For the Lemon Aspen Curd, whisk together all ingredients and then place in a medium saucepan over low heat, stirring constantly until the curd thickens and coats the back of a spoon. Strain into a bowl and allow to cool completely. Transfer to a piping bag and set aside in the fridge until needed.
For the Quandong Jam, combine all ingredients in a small saucepan and stir occasionally with a wooden spoon over medium heat until the mixture reduces and becomes a jam consistency, about 10 minutes. Remove from the heat and set aside.
For the Brik Pastry, place a small saucepan of water over medium heat and bring to the boil.
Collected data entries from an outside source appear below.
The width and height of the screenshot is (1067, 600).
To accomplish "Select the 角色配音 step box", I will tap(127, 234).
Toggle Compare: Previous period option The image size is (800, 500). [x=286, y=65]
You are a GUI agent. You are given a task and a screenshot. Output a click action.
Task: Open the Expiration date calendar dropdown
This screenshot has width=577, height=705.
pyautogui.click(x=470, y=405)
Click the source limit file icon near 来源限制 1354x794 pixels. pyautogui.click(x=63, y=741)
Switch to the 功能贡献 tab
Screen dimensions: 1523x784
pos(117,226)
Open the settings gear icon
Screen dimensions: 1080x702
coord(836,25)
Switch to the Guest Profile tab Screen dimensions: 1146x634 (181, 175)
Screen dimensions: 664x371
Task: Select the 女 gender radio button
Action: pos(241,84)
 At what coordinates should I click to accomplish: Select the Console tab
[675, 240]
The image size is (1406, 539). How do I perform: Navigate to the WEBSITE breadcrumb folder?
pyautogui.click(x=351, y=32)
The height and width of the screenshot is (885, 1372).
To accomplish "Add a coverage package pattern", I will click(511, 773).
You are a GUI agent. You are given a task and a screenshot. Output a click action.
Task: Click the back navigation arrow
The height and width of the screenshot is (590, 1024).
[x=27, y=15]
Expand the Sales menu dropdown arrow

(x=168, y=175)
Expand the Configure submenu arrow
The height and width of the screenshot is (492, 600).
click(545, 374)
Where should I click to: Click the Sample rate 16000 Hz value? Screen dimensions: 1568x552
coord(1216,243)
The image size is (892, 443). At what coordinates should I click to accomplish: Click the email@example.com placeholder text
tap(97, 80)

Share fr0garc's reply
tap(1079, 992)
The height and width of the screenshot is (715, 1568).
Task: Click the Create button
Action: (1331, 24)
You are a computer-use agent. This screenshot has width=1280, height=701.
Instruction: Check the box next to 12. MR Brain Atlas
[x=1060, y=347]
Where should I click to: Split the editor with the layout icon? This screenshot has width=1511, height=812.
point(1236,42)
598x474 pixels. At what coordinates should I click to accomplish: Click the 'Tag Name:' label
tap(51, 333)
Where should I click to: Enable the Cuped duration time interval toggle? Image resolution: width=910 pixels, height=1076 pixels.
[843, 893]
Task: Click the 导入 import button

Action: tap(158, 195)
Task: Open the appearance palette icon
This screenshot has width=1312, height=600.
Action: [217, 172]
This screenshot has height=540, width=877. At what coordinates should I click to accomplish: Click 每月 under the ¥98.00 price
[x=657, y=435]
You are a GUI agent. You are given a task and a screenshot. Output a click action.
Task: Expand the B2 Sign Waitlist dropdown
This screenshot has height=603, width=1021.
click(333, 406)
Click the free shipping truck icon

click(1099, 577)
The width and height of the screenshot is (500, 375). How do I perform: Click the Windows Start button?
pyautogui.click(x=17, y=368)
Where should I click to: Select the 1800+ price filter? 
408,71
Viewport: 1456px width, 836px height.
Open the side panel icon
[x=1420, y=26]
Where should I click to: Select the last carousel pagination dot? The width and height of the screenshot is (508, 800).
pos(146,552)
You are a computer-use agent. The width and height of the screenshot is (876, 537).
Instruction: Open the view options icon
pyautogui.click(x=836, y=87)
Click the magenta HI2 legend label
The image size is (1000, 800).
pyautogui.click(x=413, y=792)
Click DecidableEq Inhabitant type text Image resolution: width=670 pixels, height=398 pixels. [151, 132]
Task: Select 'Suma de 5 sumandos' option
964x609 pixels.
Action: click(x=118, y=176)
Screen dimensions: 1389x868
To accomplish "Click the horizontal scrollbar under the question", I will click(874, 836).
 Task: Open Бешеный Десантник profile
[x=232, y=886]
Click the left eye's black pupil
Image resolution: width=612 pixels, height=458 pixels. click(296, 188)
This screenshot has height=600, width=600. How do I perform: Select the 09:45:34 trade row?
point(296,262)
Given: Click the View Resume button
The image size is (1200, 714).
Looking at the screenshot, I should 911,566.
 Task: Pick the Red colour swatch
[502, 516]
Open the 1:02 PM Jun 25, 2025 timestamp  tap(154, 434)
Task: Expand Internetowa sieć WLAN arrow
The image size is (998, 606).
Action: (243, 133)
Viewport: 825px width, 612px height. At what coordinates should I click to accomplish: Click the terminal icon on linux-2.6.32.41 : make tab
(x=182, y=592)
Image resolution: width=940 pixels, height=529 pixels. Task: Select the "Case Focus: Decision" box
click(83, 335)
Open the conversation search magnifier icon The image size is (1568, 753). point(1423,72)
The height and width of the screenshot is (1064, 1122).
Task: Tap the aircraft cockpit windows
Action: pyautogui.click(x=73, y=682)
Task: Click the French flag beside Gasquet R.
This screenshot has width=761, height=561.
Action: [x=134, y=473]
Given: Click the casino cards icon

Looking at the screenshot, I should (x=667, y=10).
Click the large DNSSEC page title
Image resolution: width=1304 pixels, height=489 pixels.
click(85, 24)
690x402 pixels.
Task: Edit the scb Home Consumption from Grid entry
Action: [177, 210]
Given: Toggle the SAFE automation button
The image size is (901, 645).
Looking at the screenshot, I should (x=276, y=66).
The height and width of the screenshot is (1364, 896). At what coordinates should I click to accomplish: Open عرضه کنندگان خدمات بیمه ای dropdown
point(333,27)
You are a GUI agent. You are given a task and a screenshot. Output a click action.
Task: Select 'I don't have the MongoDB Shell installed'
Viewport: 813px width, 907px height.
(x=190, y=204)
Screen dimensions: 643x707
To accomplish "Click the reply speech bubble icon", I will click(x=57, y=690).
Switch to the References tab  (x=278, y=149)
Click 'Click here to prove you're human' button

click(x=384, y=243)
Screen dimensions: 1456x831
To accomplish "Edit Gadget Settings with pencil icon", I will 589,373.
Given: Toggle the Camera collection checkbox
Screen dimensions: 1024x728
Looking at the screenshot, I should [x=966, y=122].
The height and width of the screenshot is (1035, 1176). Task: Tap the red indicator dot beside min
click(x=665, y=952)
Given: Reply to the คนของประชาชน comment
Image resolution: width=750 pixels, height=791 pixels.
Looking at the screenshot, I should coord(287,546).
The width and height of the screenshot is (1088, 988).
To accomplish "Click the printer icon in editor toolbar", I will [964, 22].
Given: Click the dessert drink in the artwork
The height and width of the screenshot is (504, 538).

Once boiling, sit a crepe pan over the saucepan of boiling water.
Combine flour, water, vinegar, oil and salt in a food processor and blitz to a smooth batter. Transfer the batter to a bowl.
Using a pastry brush, brush the batter, in broad strokes onto the hot crepe pan to form a very thin layer about 12cm in diameter. When the edges of the pastry start to lift, carefully flip the pastry sheet. Remove from pan and set aside on a lined baking tray and continue process with remaining batter to yield a further 7 sheets.
Brush the pastry sheets with melted butter and then bake in the oven until crisp and golden brown, about 12-15 minutes. Remove from the heat and set aside.
For the Soft Cheese Mousse, whip the cream and sugar to stiff peaks in a medium bowl. Fold the fresh soft cheese through and set aside in the fridge.
To serve, spread a small circle of Soft Cheese Mousse in the middle of each serving plate, top with a teaspoon of Quandong Jam, and pipe dots of Lemon Aspen Curd on top. Cover with a sheet of Brik Pastry. Spread another circle of the Soft Cheese Mousse into the middle of the Brik Pastry, spoon another teaspoon of the Quandong Jam and pipe some dots of the Lemon Aspen Curd on top to finish.